Whati is .htaccess

htaccess files can give you extra control over your server, allowing you to password protect directories, enable server side includes, generate custom error messages, and block users by IP address among other things.

Here is a sample how to configure and securing your website with .htaccess

First we need to have linux/unix OS with Apache1.x or Apache2.x up and running.

Example :
Domain : testing.com
Home Directory : /home/testing.com/public_html
cgi-bin Directory : /home/testing.com/cgi_bin

We will secure a Home Directory with .htaccess

First We need to create .htaccess file in /home/testing.com/public_html

[code]$cd /home/testing.com/public_html
$vi .htaccess

AuthName "Tersting.com Secure Area"
AuthType Basic
AuthUserFile /etc/httpd/conf/.htpasswd
require valid-user

$[/code]

Next we need to configure a .htpasswd file with htpasswd tool
.htpasswd is use to stored all user and password for authentication

[code]$cd /etc/httpd/conf/
$htpasswd -c .htpasswd admin
Password : pass123 [input your admin password][/code]

If you want to add other user just type the command below
[code]$htpasswd .htpasswd otheruser
Password : .... [Input password for otheruser][/code]
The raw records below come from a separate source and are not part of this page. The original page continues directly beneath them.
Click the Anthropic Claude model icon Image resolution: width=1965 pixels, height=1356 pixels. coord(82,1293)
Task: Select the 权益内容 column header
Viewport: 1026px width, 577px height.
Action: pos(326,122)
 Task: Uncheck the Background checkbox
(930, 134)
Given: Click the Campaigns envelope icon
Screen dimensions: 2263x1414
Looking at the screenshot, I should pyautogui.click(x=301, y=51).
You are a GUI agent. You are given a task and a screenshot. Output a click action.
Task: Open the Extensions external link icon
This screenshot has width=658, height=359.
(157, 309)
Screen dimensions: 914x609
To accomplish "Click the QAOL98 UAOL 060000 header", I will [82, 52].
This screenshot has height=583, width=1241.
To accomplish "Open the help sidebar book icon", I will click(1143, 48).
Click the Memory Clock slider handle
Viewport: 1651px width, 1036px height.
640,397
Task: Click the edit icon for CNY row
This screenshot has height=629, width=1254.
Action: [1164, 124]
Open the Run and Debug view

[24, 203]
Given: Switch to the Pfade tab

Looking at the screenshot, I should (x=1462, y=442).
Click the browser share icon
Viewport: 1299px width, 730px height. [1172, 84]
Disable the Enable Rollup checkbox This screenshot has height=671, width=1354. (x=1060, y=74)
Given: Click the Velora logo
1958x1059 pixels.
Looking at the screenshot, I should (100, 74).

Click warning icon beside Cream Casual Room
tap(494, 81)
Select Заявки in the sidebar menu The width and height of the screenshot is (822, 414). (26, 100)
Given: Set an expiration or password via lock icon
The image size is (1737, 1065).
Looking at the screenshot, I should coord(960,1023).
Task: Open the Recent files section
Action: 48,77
Next We need to configure Apache1.x or Apache2.x to support .htaccess

[code]$cd /etc/httpd/conf
$vi httpd.conf

### here is a simple example how to configure your website with .htaccess

<VirtualHost 10.10.1.2:80>
ServerName testing.com
DocumentRoot /home/testing.com/public_html/
<Directory "/home/testing.com/public_html">
AllowOverride AuthConfig
Options Indexes FollowSymLinks MultiViews +ExecCGI
Order allow,deny
Allow from all
</Directory>

ScriptAlias /cgi-bin/ "/home/testing.com/cgi-bin"
<Directory "/home/testing.com/cgi-bin">
AddHandler cgi-script .cgi .pl
AllowOverride None
Options +ExecCGI -MultiViews +SymLinksIfOwnerMatch
Order allow,deny
Allow from all
</Directory>

ErrorLog logs/testing.com-error_log
CustomLog logs/testing.com-access_log common
</VirtualHost>

## save this file

$[/code]

Restart Webserver :

[code]$/etc/init.d/httpd restart or /sbin/service httpd restart[/code]

Testing out via browser

Example : http://www.testing.com

Input your User : admin
Input your Password : pass123

Note : Once you have completed the above, you should test your set up using your browser to make sure that everything works as intended. Upload a simple index.html file into your protected directory and use your web browser to view it. You should be greeted with a prompt for your user name and password. If you have set everything up correctly, when you enter that information, you should be able to view the index.html file, and indeed any other file in that directory.